Alex: Well, I went to school to be a French horn player, so I went to the conservatory in New York called Julliard and at a school like that you kind of only go if you’re going to be a musician, you can’t really go and be an accountant or work in business, they only have one thing you focus on and I think halfway to high school I just realized this is clearly my passion, this is the one thing I need to do and so I just followed it to school. And then the interesting journey was going from French horn to electronic music, which is not as smooth of a Segway, but I met Logan when I moved to Los Angeles after college. He took me to see the Electric Daisy Carnival. Somehow listening to all these Dj’s spoke to me as much as French horn did and it’s all music so I just felt really comfortable even though the genres are so different, but something about it just made sense to me, kind of like speaking several languages. When you hear music it kind of feels like, OK I get all this, none of its foreign it’s just right there. And I’ve just been in this space ever since, switching between genres is one of my favorite things.
Aimée: You recently did a single with two bands, Illesium and Kill the Noise, what was that experience like?
Alex: It was cool. I think it was a little different than a lot of other collaborations, it was kind of just an internet thing.
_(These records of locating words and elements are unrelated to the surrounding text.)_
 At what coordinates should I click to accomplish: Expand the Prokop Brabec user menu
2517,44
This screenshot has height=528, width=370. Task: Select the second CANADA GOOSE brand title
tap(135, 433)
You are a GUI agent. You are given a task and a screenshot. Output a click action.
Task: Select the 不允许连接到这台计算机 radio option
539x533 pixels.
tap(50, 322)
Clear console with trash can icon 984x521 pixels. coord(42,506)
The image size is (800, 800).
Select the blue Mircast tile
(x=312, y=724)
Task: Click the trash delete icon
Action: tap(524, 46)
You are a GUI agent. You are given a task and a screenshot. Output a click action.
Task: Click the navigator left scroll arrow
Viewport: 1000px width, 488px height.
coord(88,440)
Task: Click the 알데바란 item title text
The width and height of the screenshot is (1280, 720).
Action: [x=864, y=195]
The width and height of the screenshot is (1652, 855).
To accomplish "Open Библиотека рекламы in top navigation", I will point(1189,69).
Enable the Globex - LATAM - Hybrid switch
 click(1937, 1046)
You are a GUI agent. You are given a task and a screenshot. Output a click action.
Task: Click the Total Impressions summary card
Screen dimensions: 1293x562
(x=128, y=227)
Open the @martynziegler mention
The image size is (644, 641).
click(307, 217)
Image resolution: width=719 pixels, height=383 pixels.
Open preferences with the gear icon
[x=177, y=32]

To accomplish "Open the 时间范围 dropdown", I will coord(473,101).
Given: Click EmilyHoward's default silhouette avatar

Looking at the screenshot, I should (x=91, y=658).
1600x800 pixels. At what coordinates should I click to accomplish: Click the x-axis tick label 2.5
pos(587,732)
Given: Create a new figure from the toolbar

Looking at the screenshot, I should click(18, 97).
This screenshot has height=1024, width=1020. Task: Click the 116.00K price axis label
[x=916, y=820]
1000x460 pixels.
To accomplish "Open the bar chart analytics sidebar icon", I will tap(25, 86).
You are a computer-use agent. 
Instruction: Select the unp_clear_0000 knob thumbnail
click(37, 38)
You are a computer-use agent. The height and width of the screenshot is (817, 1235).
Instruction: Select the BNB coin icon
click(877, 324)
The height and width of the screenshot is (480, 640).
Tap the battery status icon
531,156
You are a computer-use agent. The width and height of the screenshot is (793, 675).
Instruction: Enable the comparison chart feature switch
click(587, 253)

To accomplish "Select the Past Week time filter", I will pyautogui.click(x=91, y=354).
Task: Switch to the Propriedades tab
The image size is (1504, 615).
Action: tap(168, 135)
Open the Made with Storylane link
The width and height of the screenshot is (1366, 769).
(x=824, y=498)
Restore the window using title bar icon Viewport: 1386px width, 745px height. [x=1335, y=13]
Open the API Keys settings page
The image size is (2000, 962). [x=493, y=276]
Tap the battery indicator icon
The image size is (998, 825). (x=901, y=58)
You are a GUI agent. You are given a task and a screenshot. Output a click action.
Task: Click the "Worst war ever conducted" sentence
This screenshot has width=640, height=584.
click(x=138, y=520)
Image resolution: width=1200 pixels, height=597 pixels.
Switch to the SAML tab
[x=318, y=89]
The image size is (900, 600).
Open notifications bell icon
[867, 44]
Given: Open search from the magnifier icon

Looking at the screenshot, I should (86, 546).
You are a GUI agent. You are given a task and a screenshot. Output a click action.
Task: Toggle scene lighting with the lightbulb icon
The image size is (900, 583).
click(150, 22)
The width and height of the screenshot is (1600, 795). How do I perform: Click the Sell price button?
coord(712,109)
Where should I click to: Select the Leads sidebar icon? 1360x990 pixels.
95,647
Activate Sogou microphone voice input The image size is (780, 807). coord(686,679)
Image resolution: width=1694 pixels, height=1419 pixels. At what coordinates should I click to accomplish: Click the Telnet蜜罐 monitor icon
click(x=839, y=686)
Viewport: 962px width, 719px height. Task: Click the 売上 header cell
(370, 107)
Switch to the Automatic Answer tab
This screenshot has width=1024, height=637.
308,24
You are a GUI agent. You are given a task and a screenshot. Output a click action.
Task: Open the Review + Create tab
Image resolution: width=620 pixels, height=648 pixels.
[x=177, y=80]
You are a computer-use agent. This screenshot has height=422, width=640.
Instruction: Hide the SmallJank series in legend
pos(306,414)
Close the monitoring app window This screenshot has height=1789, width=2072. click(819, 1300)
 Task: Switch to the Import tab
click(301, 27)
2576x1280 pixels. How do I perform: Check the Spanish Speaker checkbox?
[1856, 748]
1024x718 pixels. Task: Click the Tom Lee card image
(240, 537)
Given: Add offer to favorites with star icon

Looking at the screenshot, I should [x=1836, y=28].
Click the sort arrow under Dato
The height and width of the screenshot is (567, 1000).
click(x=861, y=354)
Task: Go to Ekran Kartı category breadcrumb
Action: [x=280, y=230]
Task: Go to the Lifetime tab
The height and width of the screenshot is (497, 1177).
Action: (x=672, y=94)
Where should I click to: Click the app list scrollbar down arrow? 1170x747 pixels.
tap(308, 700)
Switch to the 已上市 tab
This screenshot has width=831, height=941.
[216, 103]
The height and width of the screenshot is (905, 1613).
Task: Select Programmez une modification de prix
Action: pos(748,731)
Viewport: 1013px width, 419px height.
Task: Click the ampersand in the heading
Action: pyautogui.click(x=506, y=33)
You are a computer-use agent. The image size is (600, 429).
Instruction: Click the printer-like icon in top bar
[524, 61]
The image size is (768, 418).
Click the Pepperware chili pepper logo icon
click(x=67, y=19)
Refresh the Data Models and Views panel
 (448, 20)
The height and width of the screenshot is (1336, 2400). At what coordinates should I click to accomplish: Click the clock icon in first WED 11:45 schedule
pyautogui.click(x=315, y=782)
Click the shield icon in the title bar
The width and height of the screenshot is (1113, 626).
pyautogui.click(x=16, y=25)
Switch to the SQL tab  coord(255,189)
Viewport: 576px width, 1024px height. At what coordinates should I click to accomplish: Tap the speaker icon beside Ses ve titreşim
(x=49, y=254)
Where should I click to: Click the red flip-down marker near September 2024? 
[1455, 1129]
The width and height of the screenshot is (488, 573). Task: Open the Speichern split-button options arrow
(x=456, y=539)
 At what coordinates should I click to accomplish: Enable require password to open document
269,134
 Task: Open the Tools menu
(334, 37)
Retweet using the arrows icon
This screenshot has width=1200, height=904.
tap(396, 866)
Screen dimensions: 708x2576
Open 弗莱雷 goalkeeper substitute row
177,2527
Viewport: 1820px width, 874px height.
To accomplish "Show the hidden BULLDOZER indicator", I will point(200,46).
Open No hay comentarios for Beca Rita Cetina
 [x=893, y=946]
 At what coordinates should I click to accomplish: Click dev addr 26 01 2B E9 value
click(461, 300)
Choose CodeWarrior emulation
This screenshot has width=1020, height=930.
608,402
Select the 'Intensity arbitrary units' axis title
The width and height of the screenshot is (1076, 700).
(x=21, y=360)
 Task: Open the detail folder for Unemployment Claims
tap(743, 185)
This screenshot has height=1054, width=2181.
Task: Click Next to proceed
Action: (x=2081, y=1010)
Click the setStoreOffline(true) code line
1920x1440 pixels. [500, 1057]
Millennium hit me up maybe two or three months ago and said “hey do you wanna work together” and I was like “sure”. So if I had anything I was working on to send it over and I sent them a couple of songs and he immediately gravitated towards the one we released called ‘Don’t Give Up On Me’ and it’s just my voice with a vocoder, it wasn’t really instrumental and a couple of months later he hit me up and said “Hey I’ve been working on the track with Kill the Noise, what do you think?” And it was what it was which is just great so it was very impersonal, it was just passing files around which is kind of how a lot of electronic music collaborations happen, because we’re all in different cities all the time, but I’ve never met any of those guys and we have a track together, it’s kind of unique to this era.
Aimée: Your last album was in 2017 right? Are you working on anything else?
Alex: Yeah, I’m working on another one right now.
Aimée: When do you plan on releasing it?
Alex: Really just as soon as I can finish it and I’m very slow. I really am like a perfectionist, so it takes me a long time, especially a ten track album is just such a commitment. I’ve got a lot of cool ideas that I’m excited about, but I’m hoping it’ll be amazing if in 2018 I can release another album, that’ll be the goal, I’ll strive for that, but you never know it can take a little longer.